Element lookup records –
'''

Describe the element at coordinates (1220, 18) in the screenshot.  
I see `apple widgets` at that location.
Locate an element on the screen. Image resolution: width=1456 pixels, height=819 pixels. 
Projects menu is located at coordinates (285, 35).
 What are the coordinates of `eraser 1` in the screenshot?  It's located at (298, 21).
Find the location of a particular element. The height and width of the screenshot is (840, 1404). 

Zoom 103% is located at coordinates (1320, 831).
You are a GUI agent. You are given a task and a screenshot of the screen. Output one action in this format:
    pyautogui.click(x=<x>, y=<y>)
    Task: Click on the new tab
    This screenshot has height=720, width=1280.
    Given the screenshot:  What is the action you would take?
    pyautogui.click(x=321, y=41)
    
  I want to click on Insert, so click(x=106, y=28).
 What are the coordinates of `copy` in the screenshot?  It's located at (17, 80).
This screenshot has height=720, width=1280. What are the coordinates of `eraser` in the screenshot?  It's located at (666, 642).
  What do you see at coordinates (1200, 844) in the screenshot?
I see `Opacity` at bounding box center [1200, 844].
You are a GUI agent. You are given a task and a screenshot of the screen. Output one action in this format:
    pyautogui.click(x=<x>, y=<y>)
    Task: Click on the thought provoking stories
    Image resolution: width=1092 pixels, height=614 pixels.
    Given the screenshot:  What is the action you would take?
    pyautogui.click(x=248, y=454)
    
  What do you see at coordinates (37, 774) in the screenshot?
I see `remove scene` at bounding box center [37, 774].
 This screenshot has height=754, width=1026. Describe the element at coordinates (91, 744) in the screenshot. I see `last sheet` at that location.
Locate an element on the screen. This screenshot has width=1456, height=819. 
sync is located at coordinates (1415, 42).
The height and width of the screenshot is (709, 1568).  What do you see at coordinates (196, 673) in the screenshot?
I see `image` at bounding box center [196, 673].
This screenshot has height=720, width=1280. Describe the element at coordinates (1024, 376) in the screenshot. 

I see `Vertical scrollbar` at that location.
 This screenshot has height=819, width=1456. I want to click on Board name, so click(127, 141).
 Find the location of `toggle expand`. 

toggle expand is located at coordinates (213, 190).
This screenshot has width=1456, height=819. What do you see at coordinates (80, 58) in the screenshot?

'''

Filter the rows above down to those lines containing the string "pixels", and copy each matching line.

Correct result –
Locate an element on the screen. Image resolution: width=1456 pixels, height=819 pixels. 
    Image resolution: width=1092 pixels, height=614 pixels.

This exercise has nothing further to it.